**TEKSTBLOK:**
◆ ◆ ◆ ◆ ◆

Het dichtsbijzijnde agrarische bedrijf is gelegen aan de Voortsweg 9. De activiteiten van dit bedrijf zijn grondgebonden en bestaan uit het fokken en houden van melkvee en de teelt van voedergewassen. Voor de activiteit 'Akker-en/of bouw in combinatie met het fokken en houden van dieren (niet intensief)' geldt op grond van de VNG-uitgave 'Bedrijven en Milieuzonering' een maximale richtafstand van 100 meter voor het aspect geur. De kortste afstand tussen het agrarisch bedrijf en het plangebied (bouwvlak bedrijf tot plangebied) bedraagt circa 450 meter. Daarmee wordt ruimschoots aan de richtafstand voldaan.
Aan de Aa Broek 7 is een metaalbedrijf/ijzerhandel gevestigd. Het bedrijf kan op grond van de VNG-uitgave 'Bedrijven en Milieuzonering' aangemerkt worden als 'Groothandel in ijzer- en metaalwaren en verwarmingsapparatuur' met een b.o. groter dan 2.000 m2. Hiervoor geldt een maximale richtafstand van 50 meter voor het aspect geluid. De kortste afstand tussen het bedrijf en het plangebied (bouwvlak bedrijf tot plangebied) bedraagt circa 230 meter. Daarmee wordt ruimschoots aan de richtafstand voldaan.
Gelet op het feit dat er aan de richtafstanden voldaan wordt, is er ter plaatse van het te realiseren bedrijfswoning sprake van een goed woon- en leefklimaat en worden de desbetreffende bedrijven niet belemmerd in hun bedrijfsvoering.
4.3 Geur
De Wet geurhinder en veehouderij (Wgv) vormt het toetsingskader voor vergunningverlening als het gaat om geurhinder vanwege dierenverblijven van veehouderijen. De Wgv stelt één landsdekkend beoordelingskader met een indeling in twee categorieën. Voor diercategorieën waarvan de geuremissie per dier is vastgesteld, wordt deze waarde uitgedrukt in een ten hoogste toegestane geurbelasting op een geurgevoelig object. Voor de andere diercategorieën is die waarde een wettelijke vastgestelde afstand die ten minste moet worden aangehouden.

◆ ◆ ◆ ◆ ◆

**RUWE GEGEVENS:**
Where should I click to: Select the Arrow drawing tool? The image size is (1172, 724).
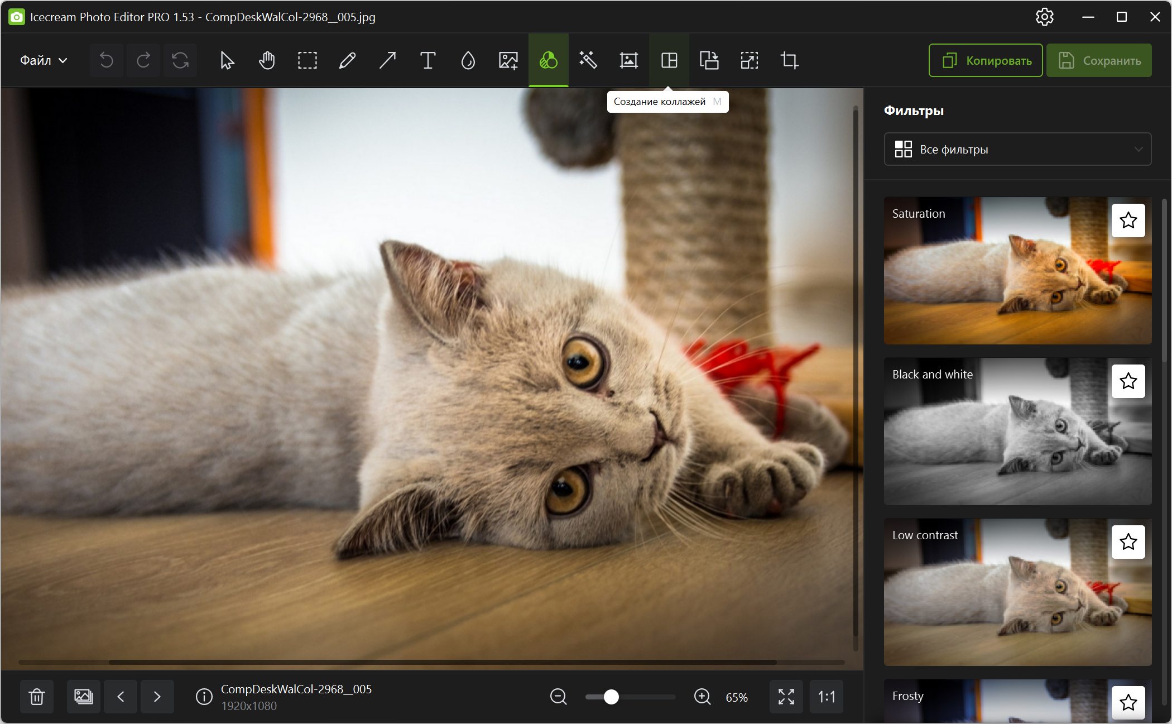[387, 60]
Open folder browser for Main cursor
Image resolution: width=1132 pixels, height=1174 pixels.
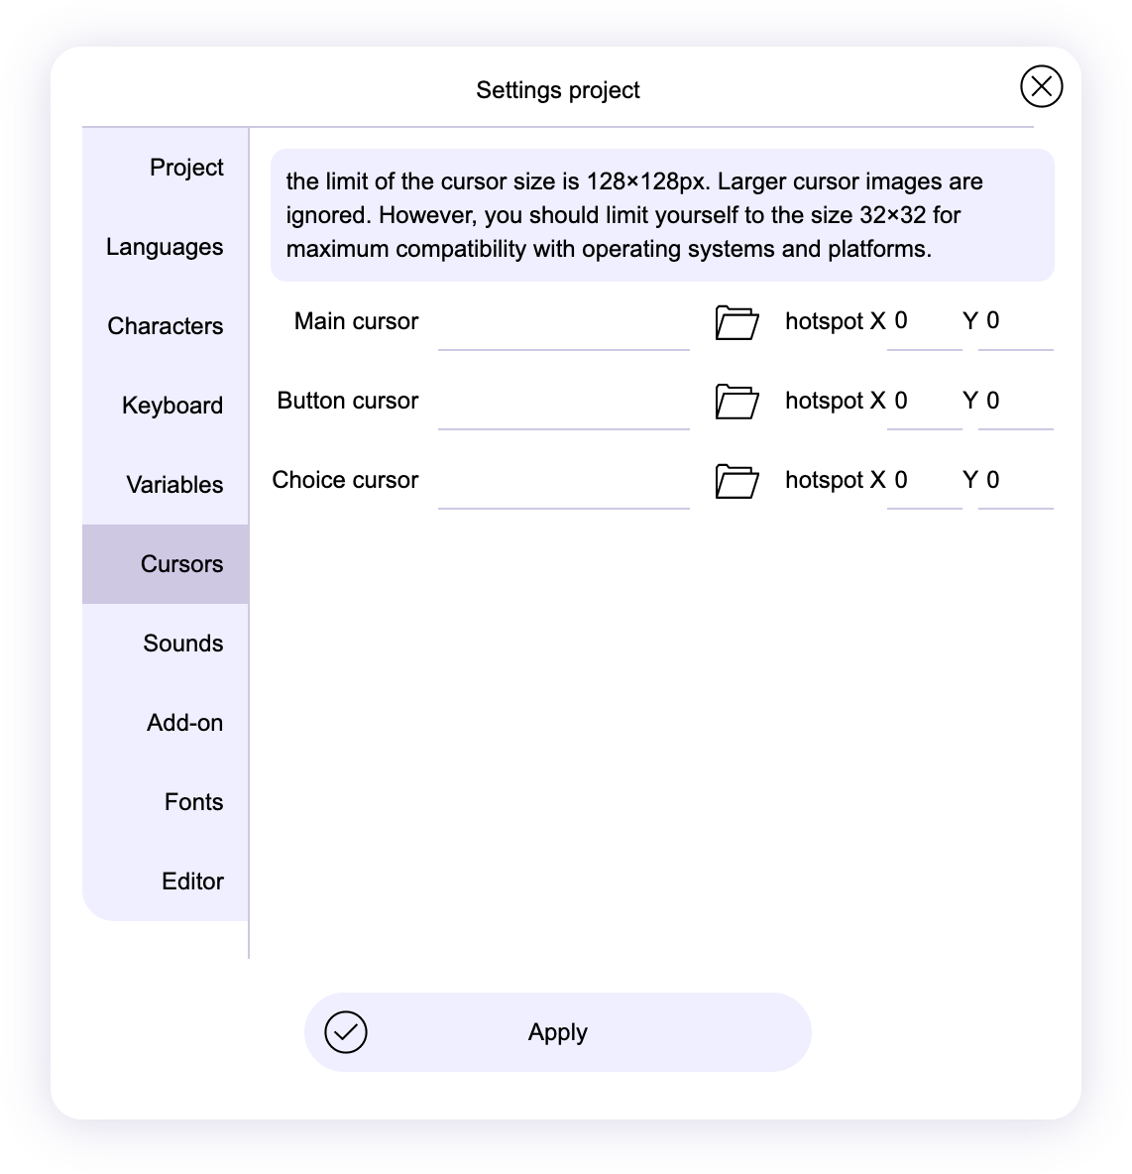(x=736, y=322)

◆ ◆ ◆ ◆ ◆

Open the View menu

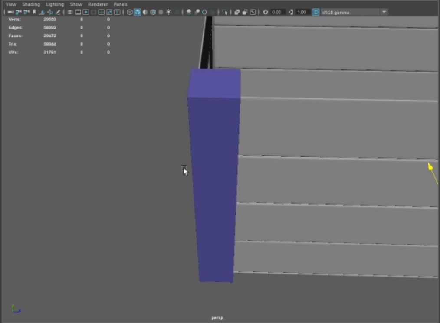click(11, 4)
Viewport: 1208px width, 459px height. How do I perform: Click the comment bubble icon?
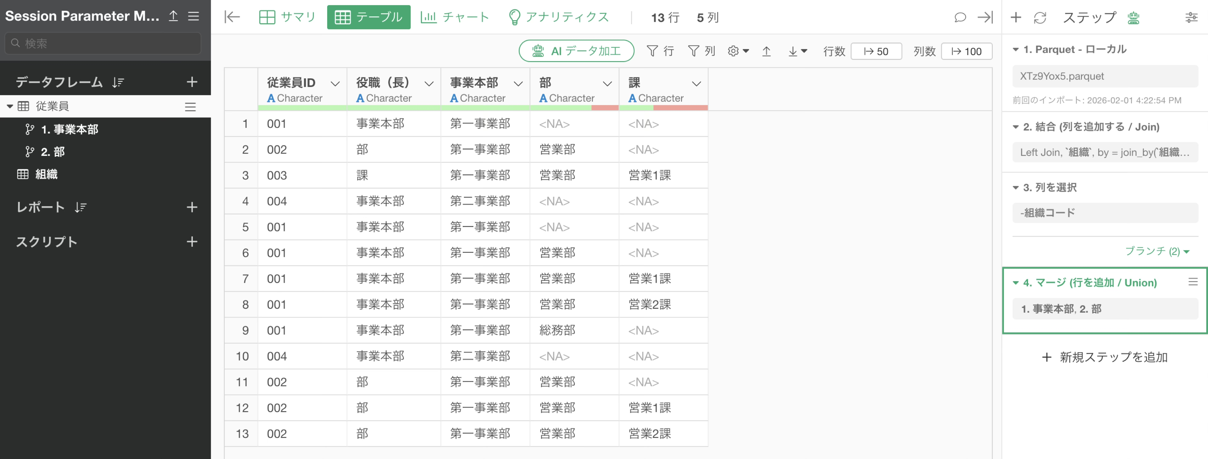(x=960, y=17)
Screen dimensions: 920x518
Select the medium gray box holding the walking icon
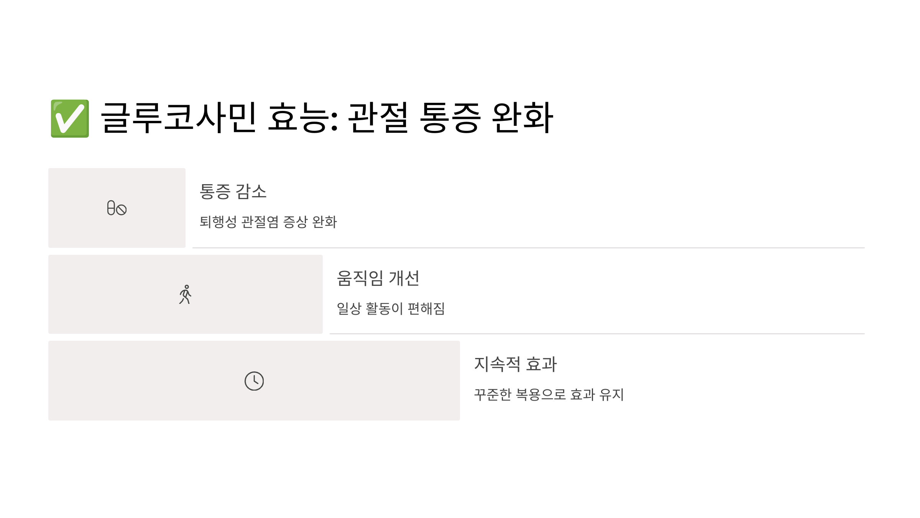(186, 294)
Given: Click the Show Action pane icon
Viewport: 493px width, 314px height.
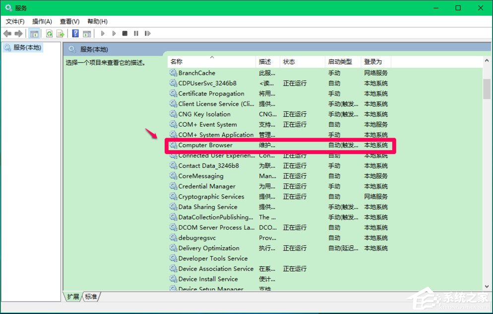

◆ ◆ ◆ ◆ ◆

**OPDRACHT:** Noem alsjeblieft alle afstanden in meters die de tekst over milieuzonering vermeldt, in de volgorde waarin ze voorkomen. De regels zijn voor deze opdracht niet nodig.

**ANTWOORD:** 100 meter, 450 meter, 50 meter, 230 meter